‘Best to ever play at Kansas’: Darryn Peterson earned major praise in latest win
AI-generated summary reviewed by our newsroom.
- Peterson scored 26 points in KU’s 80-62 win, displaying elite shot-making and range.
- Analysts compared Peterson to Kevin Durant, Kobe Bryant and project him as No. 1 pick.
- Durability concerns persist: cramps and hamstring tightness limited Peterson’s minutes.
Kansas freshman Darryn Peterson’s dazzling 26-point performance in the Jayhawks’ 80-62 victory over Baylor had the basketball world buzzing Friday night.
“DP best to ever play at Kansas,” former KU guard Christian Braun of the Denver Nuggets wrote on X after the 6-foot-6 Canton, Ohio native knocked down 11 of 13 shots (including 2-of-4 from 3 and 2-of-4 from the line) in just 23 minutes.
While Wilt Chamberlain, Danny Manning, Clyde Lovellette, Paul Pierce, Nick Collison, Raef LaFrentz and some others might stake a claim to “best player ever” at KU, Peterson no doubt showed potential college and NBA superstar-type talent during the first half of Friday’s victory.
Peterson scored 20 points on 8-of-10 shooting with two assists and no turnovers in 16 minutes as KU led 43-37 at the break.
“I think he may be the best player I’ve seen in my lifespan of coaching,” said former KU assistant coach Norm Roberts, who attended Friday’s game in person, then appeared on the Field of 68 podcast after KU improved to 13-5 overall and 3-2 in the Big 12.

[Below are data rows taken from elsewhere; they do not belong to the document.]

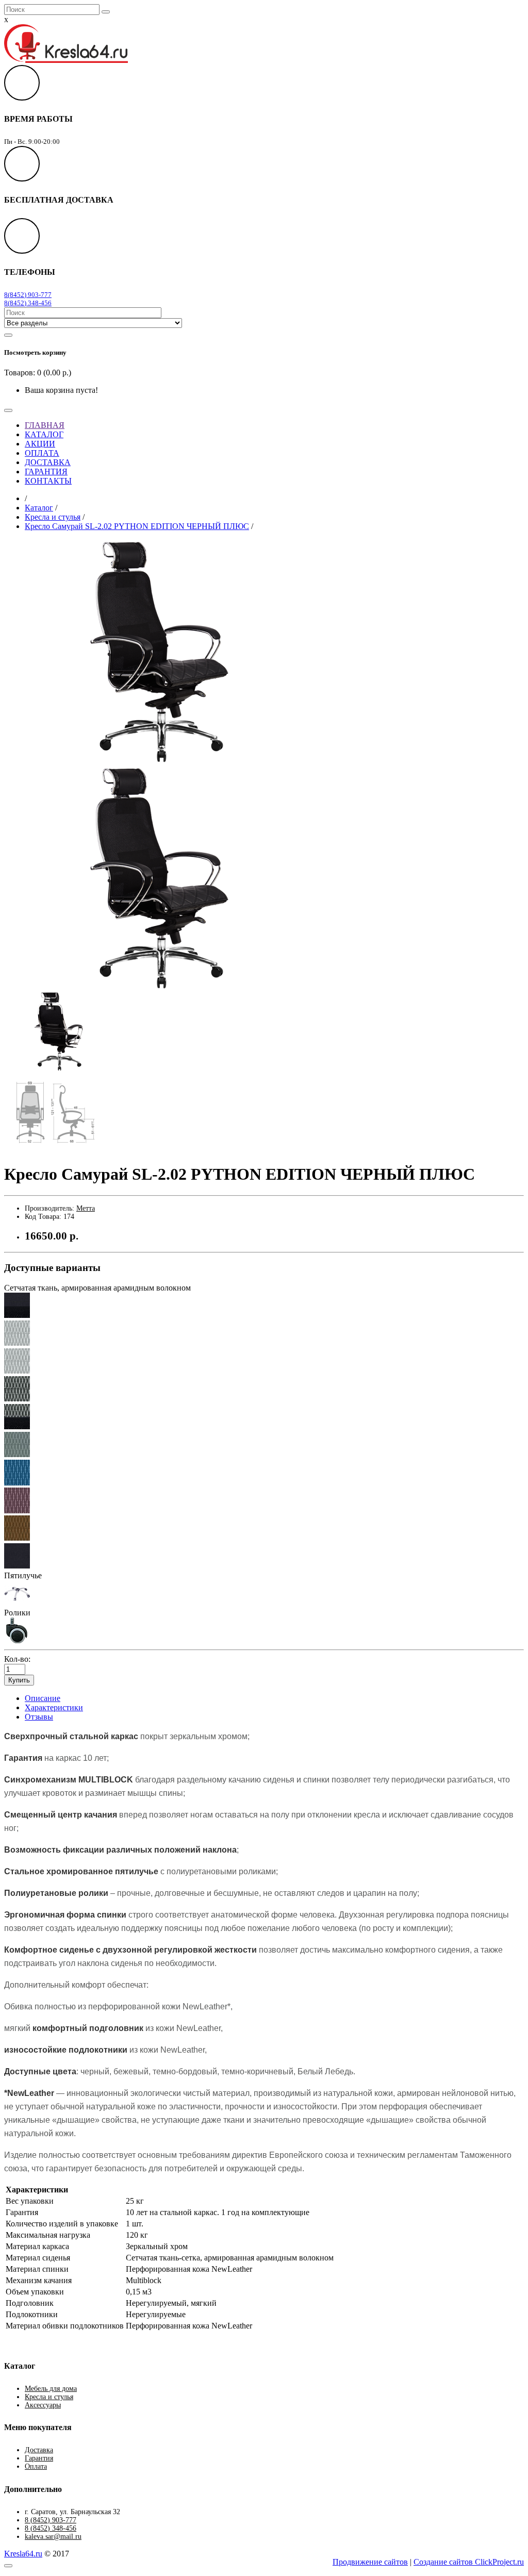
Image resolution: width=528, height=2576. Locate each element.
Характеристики (54, 1707)
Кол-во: (17, 1659)
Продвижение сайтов (370, 2561)
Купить (19, 1680)
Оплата (36, 2466)
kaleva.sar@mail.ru (53, 2536)
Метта (85, 1208)
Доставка (39, 2450)
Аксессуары (43, 2405)
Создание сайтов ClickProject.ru (469, 2561)
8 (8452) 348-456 (50, 2528)
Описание (42, 1698)
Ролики (17, 1612)
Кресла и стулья (52, 517)
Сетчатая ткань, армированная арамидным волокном (97, 1287)
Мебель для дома (51, 2388)
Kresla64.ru (23, 2553)
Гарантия (39, 2458)
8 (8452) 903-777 (50, 2520)
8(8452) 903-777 (28, 295)
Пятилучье (23, 1575)
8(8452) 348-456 (28, 303)
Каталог (39, 507)
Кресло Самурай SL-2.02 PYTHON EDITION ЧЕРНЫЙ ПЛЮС (137, 526)
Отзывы (39, 1716)
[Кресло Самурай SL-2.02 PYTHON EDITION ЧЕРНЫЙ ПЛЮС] (151, 760)
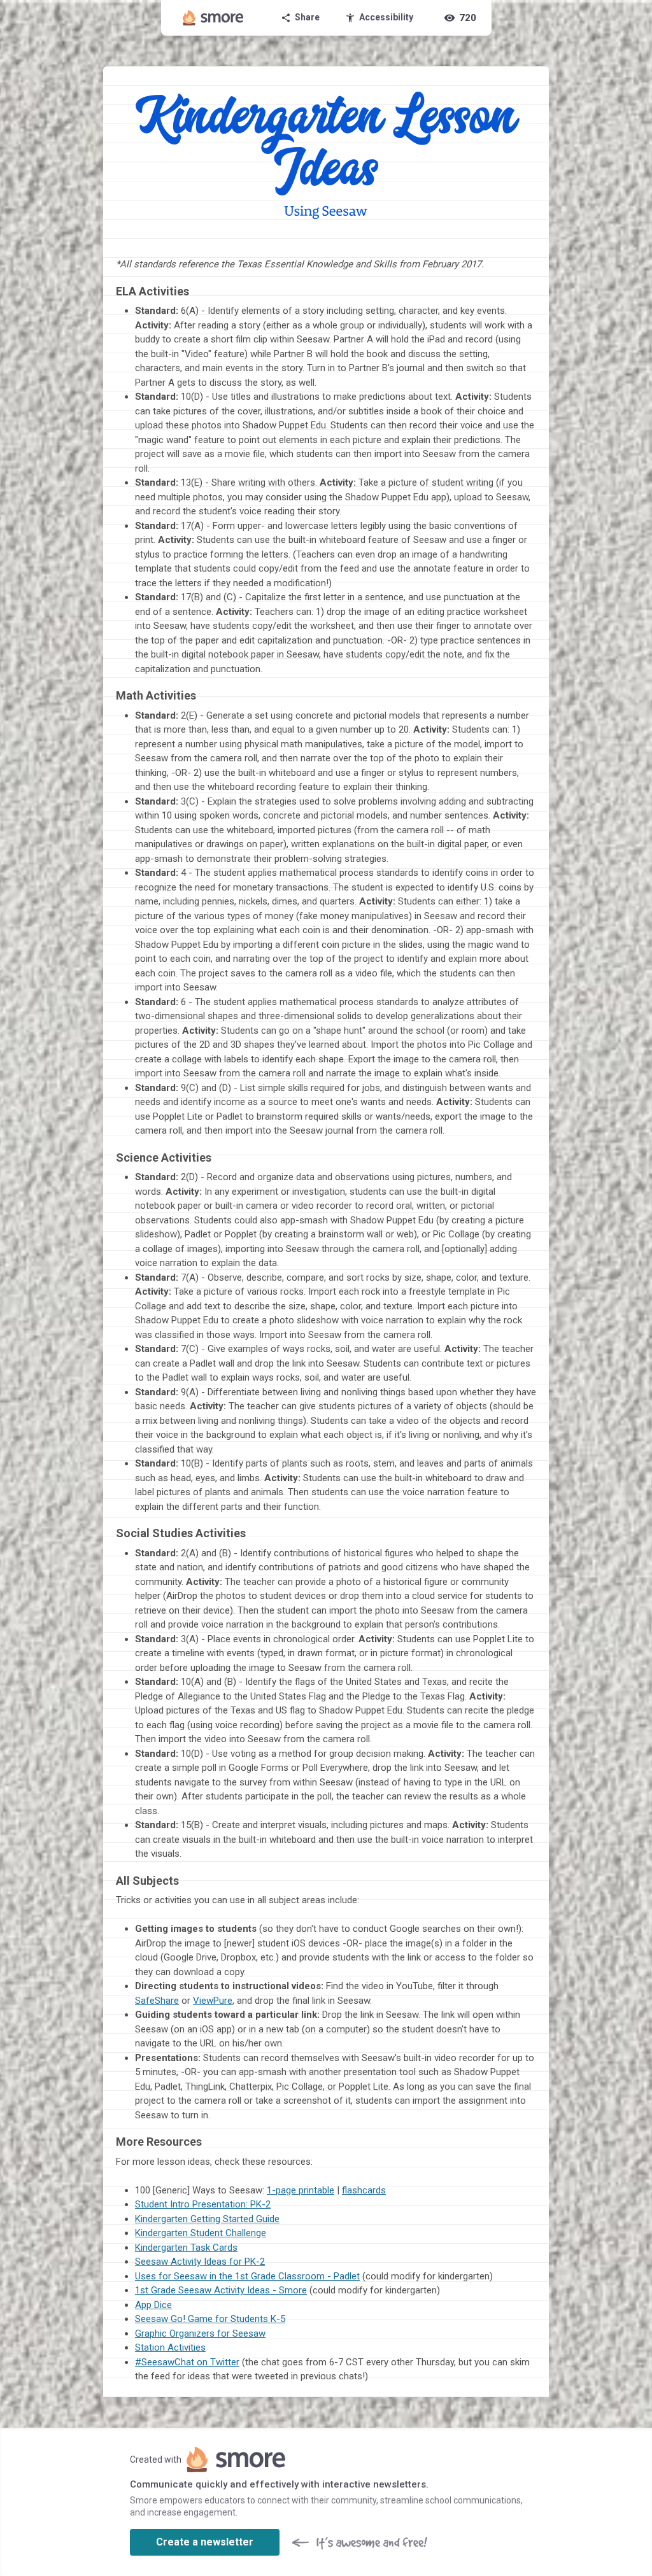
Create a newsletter (204, 2542)
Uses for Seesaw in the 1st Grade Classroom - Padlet (247, 2276)
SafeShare (157, 2000)
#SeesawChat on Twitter (187, 2362)
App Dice (153, 2305)
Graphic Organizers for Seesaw (200, 2333)
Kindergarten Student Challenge (200, 2233)
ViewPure (212, 2000)
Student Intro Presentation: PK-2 (203, 2204)
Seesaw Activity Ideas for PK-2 (200, 2261)
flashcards (364, 2190)
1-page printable (300, 2190)
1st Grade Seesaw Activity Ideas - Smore (221, 2290)
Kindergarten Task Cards (186, 2247)
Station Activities (170, 2347)
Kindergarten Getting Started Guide (207, 2219)
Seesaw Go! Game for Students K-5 (210, 2319)
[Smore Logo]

Baylor fell to 11-6, 1-4 despite BU’s two NBA prospects, Cameron Carr and Tounde Yessoufou, scoring 24 and 20 points respectively.
“Watching him tonight — and I was in the arena — you can normally say, ‘Hey, do not let a guy get to a spot,’” Roberts continued. “Well, everywhere on the floor is his spot. He can hit every shot.

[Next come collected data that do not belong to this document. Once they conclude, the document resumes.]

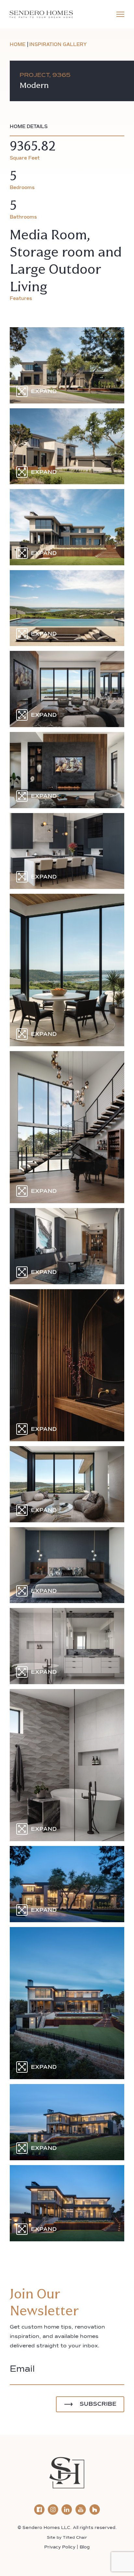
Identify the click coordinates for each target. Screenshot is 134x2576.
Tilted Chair (75, 2538)
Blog (85, 2547)
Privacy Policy (59, 2547)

“He can make a 3. He can make a floater. I saw him make a 9-foot baseline jumper over a 6-10 guy. It doesn’t matter. He can play through contact. He finishes three-point plays. Obviously he’s a terrific passer, too. He can do so many things on the floor.”
Roberts continued: “The thing that’s crazy about it, it looks like he’s not sweating, like it’s taking no effort. The way he does it, he’s so smooth.”

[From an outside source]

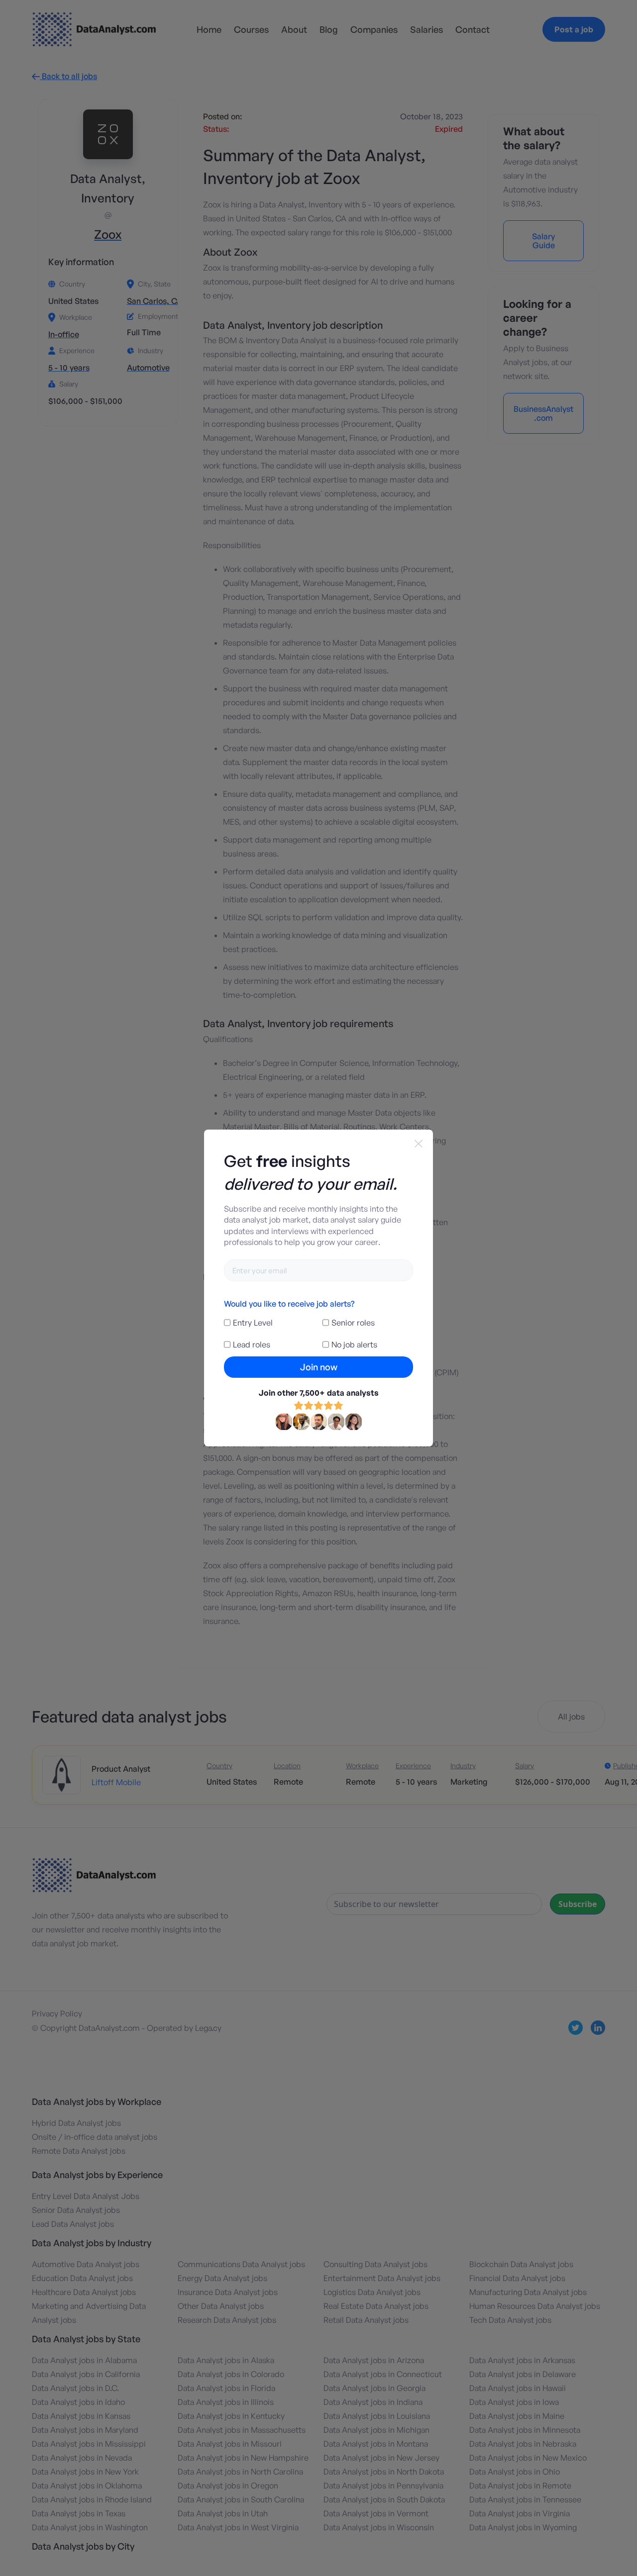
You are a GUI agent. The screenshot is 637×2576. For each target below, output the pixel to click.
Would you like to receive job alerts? (289, 1304)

Roberts, who said Peterson’s game might be best compared to the late NBA great Kobe Bryant, on Friday praised Peterson’s body language.
“Tonight in the game when he was heating it up and scoring and killing, he never talked smack. He didn’t do any of that. He stayed focused on the game. I think that’s a great level of maturity he’s showing on how good he really is,” Roberts said.
ESPN analyst Myron Medcalf commented on X after watching Peterson star against the Bears.
“I haven’t seen a player with Darryn Peterson’s feel for the game, instincts and shot-making capabilities at this level since KD (Kevin Durant),” Medcalf wrote. “He gets any shot he wants, when he wants and it’s always a good shot because he takes it. Just makes the game look so easy. Rare for a teenager.”
Gary Parrish of CBS Sports wrote in an article after the game: “Friday marked the first time Kansas and Baylor have played each other without at least one of them being ranked in the Associated Press top 25 poll since December 1966. Regardless, the game will go down as one of the more memorable ones in the series, if only because it’ll forever be the one in which Darryn Peterson — in prime time on a big network stage — showed everybody why most project him to be the No. 1 pick in the 2026 NBA Draft.”
The only concern about Peterson’s play thus far his freshman season has been the fact he has not finished a game and missed some games completely because of various ailments. Those include a hamstring strain, quad issue and the current problem of cramps.
Peterson played just seven minutes the final half against Baylor (scoring six points on 3-of-3 shooting) and missed the final eight minutes.
“Despite all of that frustration (and confusion), there was never a moment when any person I communicated with at the NBA level expressed any real concern or wavered from the idea, provided they previously held it, that Peterson is the best prospect in the class,” Parrish wrote.
The FOX Sports announcers who broadcast Friday’s game were mighty impressed with Peterson.
“Haha! Ball. Player,” play by play announcer Gus Johnson bellowed after a first-half bucket of Peterson.
Noted FOX analyst Jim Jackson: “Some people just move different. That’s what Darryn Peterson has. He just moves a lot different than a normal freshman … this kid is just smooth.”
After the game, KU coach Bill Self said of Peterson’s scoring outburst (as well as a perfect lob pass to Flory Bidunga for a dunk): “That was fun to watch.”
Self discussed the ongoing cramping problem in his postgame radio interview with Greg Gurley.
“You know, DP for 19 minutes was the best player in America,” Self said. “We still haven’t figured it out, though, but hopefully, somehow or another, the light will come on and we can get him playing in the second half. But gosh, he was special there for a while.”